From internship project to the European market: LUMC device allows surgeons to detect tumors more precisely

25 February 2021• NEWSITEM

The DROP-IN gamma probe technology developed at the LUMC has received CE certification. This means that hospitals throughout Europe can use the device. The probe improves the detection of tumors during operation procedures with a surgical robot. The technology is currently being commercialized by Crystal Photonics. What started off as an internship project has turned into a product that has reached the market. What did this process look like?

Matthias van Oosterom, a postdoc in the Department of Radiology, began his internship at the LUMC in 2014 with the Interventional Molecular Imaging group. His project entailed developing a device that would enable better detection of prostate tumors during image-guided surgery. “During image-guided operations, such as radio-guided surgery, patients are first administered a tracer that goes into the tumor. With a probe that detects the tracer, the surgeon know when the tracer is near the tumor, allowing the precise removal of tumor tissue”, explains Van Oosterom.

Frustration for surgeons

Within the field of urology, using surgical robots for laparoscopic procedures is common practice. “For this type of surgery, the traditional tracing gamma probe cannot be used properly because it consists of a rigid rod”, says Van Oosterom. “The probe’s movement capacity becomes limited because it enters the abdomen through a small hole. In addition, the surgeon cannot use the probe with the robot and requires further help of an assistant.” This is a true frustration for surgeons, which called for a solution. 

An LUMC production

Van Oosterom decided to take his ideas to the LUMC’s internal workshop, the Instrumental Development Department that is part of the Facility Management Department. Various electronic and mechanical instruments needed at the LUMC are produced and tested in the basement of the research building. “Our department helps LUMC staff develop unique medical devices and experimental setups”, says Jerry van der Ploeg, department head. 

“With the help of the workshop, we began designing prototypes with a 3D printer”, says Van Oosterom. These new prototypes were then tested ''dry'' by the surgeons. Subsequent prototypes were also tested on patient tissue.

In the corner of the surgery room

Once Van Oosterom completed his internship, he initiated a PhD but also continued to work on his internship assignment. In order to create an optimal product, taking into account the experience of surgeons was essential. “The advantage is that we developed this product in cooperation with instrument makers and surgeons. We would stand in the corner of surgery rooms and could immediately conclude what worked for the surgeon and what didn’t work.”

After several years of hard work, the final version of the DROP-IN gamma probe was assembled. “This probe is small and attached to a flexible cable. It is lowered into the body through a small incision, hence the name ‘drop-in’. The surgeon can then pick up the probe with their robotic instruments and start looking for the tumor”, describes van Oosterom, to which Van der Ploeg adds: “The probe is much more maneuverable and made so that it fits perfectly into the instruments of the surgical robot. In other words, it is much more user-friendly.”

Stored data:
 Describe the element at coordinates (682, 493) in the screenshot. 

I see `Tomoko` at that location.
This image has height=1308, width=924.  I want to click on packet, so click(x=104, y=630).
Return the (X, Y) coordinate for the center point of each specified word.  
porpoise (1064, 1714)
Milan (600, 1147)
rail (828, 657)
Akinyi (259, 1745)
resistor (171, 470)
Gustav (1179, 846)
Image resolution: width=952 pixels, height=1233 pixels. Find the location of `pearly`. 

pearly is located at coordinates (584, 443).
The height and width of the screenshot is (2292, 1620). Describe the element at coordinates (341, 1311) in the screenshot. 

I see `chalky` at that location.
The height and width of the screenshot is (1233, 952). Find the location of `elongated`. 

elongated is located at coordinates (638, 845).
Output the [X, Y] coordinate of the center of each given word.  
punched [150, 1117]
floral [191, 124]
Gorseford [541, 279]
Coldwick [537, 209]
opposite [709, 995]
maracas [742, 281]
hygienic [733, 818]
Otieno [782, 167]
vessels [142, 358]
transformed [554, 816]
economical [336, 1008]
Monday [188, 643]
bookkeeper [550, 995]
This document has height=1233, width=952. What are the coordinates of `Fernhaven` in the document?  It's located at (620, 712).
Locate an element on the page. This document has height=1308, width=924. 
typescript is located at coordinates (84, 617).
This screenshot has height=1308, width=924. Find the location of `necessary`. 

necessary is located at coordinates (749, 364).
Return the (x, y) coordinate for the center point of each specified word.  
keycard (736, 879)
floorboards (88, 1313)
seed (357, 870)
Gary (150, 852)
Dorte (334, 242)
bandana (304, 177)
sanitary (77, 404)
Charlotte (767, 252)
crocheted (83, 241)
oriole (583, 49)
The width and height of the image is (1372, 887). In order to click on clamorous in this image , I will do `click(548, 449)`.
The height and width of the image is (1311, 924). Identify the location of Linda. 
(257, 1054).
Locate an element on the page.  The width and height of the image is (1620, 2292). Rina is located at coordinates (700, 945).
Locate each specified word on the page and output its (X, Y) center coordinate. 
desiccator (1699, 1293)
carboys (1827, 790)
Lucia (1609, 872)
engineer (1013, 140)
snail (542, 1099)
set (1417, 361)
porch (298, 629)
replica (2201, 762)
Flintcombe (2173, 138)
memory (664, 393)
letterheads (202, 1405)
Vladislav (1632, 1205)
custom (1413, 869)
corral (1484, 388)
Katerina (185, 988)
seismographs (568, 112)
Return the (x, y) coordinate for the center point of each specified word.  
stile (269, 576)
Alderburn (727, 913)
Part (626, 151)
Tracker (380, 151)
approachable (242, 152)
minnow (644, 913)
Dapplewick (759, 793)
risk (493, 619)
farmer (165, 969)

[What you should do]: Continue the news article about the LUMC's DROP-IN gamma probe, picking up after its final paragraph.

[Output for this task]:
To the market

The first patient with prostate cancer received surgery with the probe in 2018, and the present count is at 40 patients. Now that the LUMC product has received the CE certification for the product, that number will increase even more, as it also enables other hospitals to use the probe. Since the obtention of the certification is time-consuming and costly, LUMC researchers partnered with an industrial partner that had vast experience with this technology. “By working together with a company, we can achieve greater steps towards product commercialization” says Van Oosterom. “In addition, this product creates a new market for them. So we complement each other nicely”, explains Van der Ploeg. 

A LUMC collaboration

The entire process took almost six years to complete. According to Van Oosterom, “It is very nice to see that all the work - and in a sense my internship project – has now been rewarded with the CE certification.” Van der Ploeg also expresses his enthusiasm: “Not only is it nice to witness the passion of a researcher during such a process, but also thinking along with the doctors or researchers and establishing new collaborations within the LUMC is of extreme value. It was truly a multidisciplinary LUMC team effort. There were also students from the Leiden Instrumentation School involved, which promotes regional cooperation with educational institutions.”

More study fields

The DROP-IN gamma probe has advanced image-guided surgery, making it possible for a surgical robot to perform radio-guided surgery. At present, the product has only been used for the purpose of prostate cancer. “I expect that this technique can also be used within other specialties, such as gynecology. I look forward to seeing which way ‘our’ probe will go after the CE certification”, says van Oosterom. 

All activities within the Interventional Molecular Imaging-Laboratory revolve around developing innovative technologies that ‘make the invisible visible’ and thus facilitate new forms of (molecular) image-guided therapy. In these efforts, there is a particular focus on creating a seamless transition between the  diagnostic imaging performed at Radiology and the image guidance required for precision surgery. Ultimately leading to improved treatment accuracy with minimal side effects.

This project was funded by the Dutch Research Council (NWO) within the domain of Applied and Engineering Sciences.